If this is well-known, I would be happy with a reference that also discusses the proof.
This is true for semi-local rings.
Suppose $R$ is semi-local, so $R/\operatorname{rad}R$ is semisimple. Suppose that $M$ is finitely generated with $\operatorname{Ext}_R^{n+1}(M,S)=0$ for every simple $R$-module $S$.
Take a projective resolution $$0\to X\to P_n\to\cdots\to P_1\to P_0\to M\to0$$ of $M$ by finitely generated projective modules, truncated after the $P_n$ term, so $M$ is the kernel of the differential $P_n\to P_{n-1}$.
Since $X$ is finitely generated and $R$ is semilocal, $X/\operatorname{rad}X$ is a direct sum of finitely many simple modules, and so $\operatorname{Ext}_R^{n+1}(M,X/\operatorname{rad}X)=0$.
Therefore the quotient map $X\to X/\operatorname{rad}X$ factors as $X\to P_n\xrightarrow{\alpha}X/\operatorname{rad}X$ for some $\alpha$. Since $P_n$ is projective, $\alpha$ lifts to a map $\tilde{\alpha}:P_n\to X$, and the composition $X\to P_n\to X$ must be surjective, since $\operatorname{rad}X$ is a superfluous submodule of $X$. But a surjective endomorphism $f$ of a Noetherian module $X$ is invertible, as otherwise $\ker(f)\subset\ker(f^2)\subset\ker(f^3)\subset\cdots$ would be an ascending chain of submodules.
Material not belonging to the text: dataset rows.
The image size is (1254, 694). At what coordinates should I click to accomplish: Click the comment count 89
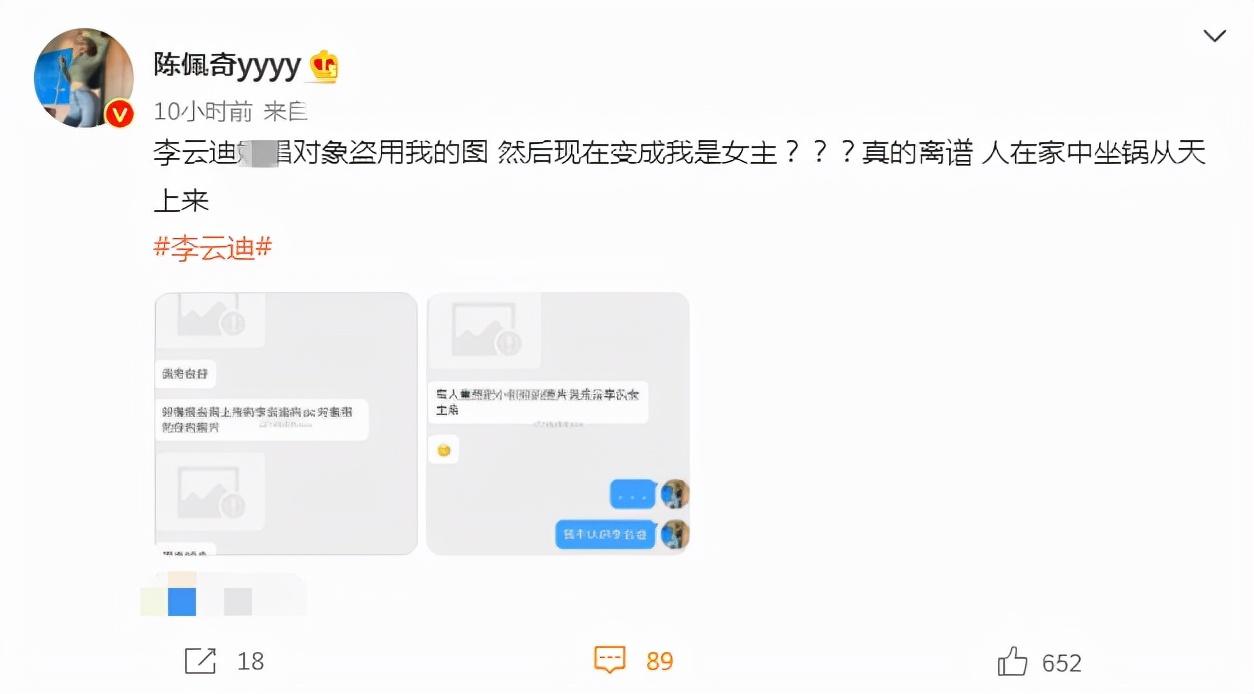tap(660, 662)
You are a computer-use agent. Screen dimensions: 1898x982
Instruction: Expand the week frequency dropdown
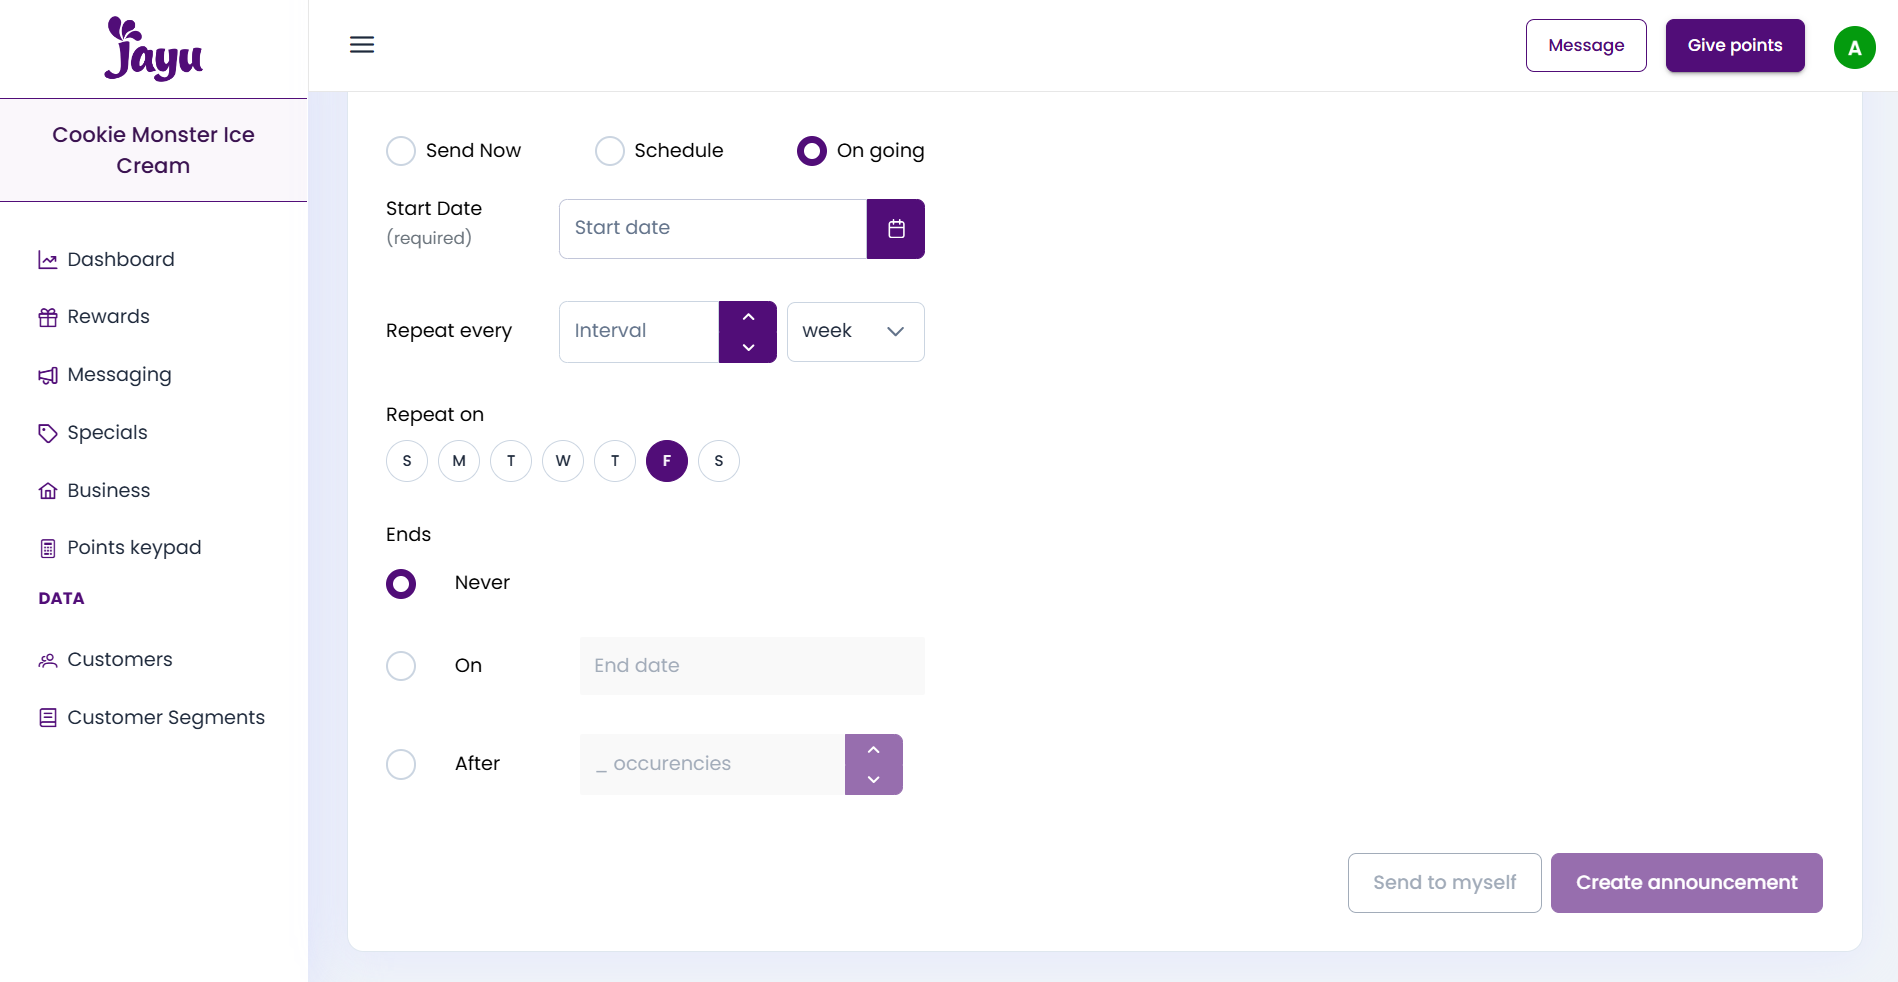pyautogui.click(x=855, y=332)
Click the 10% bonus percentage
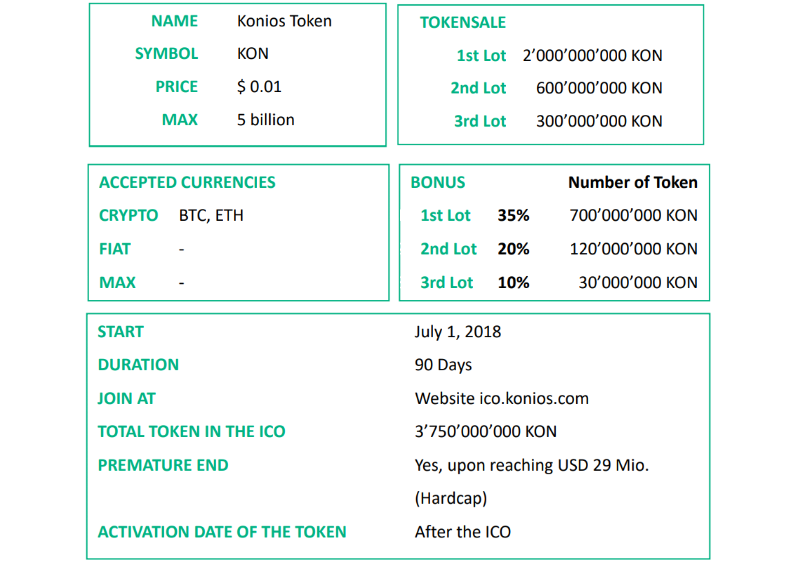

So $X\to P_n\to X$ is an isomorphism, and so the inclusion $X\to P_n$ is the inclusion of a direct summand, and so if $Q_n$ is a complement of $X$ in $P_n$ then $$0\to Q_n\to P_{n-1}\to\cdots\to P_1\to P_0\to M\to0$$ is a projective resolution of $X$, and so $X$ has projective dimension at most $n$.